Stored data:
————————

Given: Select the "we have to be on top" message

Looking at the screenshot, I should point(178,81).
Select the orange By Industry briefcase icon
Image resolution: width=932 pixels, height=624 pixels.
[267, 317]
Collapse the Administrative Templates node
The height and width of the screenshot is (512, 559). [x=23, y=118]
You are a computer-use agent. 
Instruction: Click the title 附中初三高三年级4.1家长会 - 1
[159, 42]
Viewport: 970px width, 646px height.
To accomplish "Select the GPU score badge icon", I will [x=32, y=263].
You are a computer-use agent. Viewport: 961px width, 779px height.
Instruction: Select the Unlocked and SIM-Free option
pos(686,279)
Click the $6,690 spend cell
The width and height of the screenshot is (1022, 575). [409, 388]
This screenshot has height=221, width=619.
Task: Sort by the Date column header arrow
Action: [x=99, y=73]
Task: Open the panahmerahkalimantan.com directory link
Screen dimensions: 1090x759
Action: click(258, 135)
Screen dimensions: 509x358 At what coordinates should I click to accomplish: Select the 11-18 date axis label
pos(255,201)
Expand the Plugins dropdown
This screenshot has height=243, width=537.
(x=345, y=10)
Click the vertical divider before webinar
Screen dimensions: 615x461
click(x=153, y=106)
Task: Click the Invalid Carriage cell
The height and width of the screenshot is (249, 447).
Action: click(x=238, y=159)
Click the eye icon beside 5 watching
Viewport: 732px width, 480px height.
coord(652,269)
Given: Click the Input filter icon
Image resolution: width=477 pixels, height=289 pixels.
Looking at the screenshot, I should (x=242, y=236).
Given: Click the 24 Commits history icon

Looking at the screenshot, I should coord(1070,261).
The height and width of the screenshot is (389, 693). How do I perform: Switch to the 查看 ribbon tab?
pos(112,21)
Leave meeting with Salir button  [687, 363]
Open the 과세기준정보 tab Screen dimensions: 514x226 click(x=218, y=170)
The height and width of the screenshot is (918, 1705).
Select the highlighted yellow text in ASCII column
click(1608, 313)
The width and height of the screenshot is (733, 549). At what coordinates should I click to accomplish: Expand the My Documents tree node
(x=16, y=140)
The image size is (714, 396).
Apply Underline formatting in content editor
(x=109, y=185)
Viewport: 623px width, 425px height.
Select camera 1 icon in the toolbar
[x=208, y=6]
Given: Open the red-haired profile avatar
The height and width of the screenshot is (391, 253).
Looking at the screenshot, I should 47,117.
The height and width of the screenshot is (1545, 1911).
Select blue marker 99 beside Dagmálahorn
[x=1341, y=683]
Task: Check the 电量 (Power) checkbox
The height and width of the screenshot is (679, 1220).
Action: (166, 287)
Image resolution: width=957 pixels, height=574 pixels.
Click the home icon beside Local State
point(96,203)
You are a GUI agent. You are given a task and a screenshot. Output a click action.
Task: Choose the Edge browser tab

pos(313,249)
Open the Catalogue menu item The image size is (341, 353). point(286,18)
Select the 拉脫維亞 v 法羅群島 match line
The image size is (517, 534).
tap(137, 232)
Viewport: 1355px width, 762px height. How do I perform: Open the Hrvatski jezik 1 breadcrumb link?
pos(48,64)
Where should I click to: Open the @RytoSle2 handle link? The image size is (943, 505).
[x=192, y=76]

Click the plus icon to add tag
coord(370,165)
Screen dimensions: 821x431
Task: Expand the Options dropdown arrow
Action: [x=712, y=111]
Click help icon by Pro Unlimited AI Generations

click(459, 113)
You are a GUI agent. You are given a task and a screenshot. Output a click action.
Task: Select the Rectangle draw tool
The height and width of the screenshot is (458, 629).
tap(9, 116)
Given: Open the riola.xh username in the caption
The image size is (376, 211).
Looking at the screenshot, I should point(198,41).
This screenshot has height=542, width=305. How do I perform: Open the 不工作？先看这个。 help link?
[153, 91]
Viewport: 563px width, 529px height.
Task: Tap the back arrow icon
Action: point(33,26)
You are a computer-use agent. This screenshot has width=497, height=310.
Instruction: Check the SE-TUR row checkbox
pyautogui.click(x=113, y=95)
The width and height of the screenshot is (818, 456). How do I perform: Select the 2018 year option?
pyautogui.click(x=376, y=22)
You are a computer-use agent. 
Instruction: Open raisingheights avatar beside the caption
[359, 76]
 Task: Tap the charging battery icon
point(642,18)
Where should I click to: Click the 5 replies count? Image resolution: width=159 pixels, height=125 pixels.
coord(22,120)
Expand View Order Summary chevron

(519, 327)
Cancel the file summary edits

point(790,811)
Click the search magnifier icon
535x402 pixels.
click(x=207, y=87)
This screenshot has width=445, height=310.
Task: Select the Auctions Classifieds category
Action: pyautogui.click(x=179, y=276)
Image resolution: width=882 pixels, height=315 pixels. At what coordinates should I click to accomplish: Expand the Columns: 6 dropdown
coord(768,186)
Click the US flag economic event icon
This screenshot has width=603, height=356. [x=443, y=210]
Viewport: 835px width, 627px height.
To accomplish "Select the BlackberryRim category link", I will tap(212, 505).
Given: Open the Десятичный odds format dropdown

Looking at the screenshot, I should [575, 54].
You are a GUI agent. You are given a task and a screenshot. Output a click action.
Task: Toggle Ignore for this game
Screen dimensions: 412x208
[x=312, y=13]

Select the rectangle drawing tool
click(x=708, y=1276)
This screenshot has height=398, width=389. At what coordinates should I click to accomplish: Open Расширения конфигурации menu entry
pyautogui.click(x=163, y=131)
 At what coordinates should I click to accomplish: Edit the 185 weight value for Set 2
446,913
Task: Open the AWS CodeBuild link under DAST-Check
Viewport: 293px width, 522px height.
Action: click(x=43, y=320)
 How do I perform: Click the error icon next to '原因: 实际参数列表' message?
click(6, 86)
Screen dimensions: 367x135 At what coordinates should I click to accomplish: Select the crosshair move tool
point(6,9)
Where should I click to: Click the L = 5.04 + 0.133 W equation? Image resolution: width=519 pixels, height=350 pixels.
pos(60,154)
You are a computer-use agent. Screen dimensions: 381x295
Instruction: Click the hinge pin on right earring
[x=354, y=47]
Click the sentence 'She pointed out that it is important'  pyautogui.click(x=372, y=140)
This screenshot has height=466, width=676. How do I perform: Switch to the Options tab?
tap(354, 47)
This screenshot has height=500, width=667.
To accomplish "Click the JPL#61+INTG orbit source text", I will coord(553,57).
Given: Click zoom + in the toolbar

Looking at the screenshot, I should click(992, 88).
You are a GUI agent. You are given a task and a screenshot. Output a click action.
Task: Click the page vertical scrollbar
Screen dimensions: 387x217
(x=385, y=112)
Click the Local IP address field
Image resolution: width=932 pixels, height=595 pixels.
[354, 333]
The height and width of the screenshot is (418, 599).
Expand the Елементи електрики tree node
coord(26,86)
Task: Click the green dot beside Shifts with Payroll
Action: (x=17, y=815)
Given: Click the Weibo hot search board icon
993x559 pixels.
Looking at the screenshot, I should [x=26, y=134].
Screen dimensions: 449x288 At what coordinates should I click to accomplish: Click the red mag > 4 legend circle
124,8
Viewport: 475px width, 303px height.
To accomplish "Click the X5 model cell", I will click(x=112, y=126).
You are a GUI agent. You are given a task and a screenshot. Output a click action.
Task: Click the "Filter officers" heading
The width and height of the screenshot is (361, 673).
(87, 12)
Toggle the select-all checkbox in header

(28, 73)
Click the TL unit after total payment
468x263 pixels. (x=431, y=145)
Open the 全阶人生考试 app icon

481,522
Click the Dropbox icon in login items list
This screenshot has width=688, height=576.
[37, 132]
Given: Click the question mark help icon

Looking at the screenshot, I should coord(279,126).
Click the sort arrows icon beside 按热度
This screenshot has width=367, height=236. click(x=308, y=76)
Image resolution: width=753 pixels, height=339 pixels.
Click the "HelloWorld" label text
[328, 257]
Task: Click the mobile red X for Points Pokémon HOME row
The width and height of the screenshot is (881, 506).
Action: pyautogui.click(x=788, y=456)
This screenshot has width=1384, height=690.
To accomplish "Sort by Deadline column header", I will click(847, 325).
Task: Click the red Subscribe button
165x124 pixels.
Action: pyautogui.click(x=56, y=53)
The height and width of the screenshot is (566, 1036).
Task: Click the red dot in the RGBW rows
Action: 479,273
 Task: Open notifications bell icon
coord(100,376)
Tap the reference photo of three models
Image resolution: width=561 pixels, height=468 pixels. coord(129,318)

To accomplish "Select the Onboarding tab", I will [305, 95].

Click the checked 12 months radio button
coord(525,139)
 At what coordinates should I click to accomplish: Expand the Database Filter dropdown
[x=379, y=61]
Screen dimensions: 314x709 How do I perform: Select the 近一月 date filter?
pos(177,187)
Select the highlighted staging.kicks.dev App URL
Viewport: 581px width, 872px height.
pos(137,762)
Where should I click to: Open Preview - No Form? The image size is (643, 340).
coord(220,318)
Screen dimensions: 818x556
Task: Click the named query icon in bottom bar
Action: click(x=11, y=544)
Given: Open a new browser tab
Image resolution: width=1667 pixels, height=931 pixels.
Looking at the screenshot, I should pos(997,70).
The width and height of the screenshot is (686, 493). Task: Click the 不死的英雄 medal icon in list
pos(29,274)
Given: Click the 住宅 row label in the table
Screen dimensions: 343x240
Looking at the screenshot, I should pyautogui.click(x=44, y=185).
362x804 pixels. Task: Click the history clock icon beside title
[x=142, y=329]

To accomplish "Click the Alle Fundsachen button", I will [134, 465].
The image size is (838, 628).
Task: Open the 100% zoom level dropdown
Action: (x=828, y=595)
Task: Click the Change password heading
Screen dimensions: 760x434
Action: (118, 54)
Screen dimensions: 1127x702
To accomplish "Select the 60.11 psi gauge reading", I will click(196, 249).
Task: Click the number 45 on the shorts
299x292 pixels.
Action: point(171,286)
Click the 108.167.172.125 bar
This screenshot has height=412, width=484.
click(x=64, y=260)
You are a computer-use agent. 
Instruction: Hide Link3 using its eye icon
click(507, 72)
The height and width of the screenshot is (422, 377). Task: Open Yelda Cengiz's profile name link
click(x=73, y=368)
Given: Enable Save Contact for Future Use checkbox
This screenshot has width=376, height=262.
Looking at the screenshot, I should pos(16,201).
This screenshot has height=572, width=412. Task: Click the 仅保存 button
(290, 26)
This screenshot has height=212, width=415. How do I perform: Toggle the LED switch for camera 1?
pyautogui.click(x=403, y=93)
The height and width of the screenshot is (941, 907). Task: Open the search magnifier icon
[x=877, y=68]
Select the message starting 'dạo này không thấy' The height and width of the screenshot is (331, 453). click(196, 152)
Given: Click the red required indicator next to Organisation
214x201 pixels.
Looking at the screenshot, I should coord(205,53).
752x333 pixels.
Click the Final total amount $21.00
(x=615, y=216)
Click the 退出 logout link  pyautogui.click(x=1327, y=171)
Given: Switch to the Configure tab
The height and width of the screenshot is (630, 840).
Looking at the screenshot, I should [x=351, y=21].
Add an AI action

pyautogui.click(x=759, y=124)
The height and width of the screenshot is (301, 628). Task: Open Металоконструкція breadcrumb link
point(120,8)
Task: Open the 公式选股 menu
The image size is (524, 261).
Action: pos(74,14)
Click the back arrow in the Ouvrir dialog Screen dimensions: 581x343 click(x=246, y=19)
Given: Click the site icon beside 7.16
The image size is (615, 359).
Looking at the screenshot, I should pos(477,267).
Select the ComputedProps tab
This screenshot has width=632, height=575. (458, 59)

————————

_What you will do_
For the records above, give the number of lines that include the string "heading", with nothing added.

_Expected answer_
2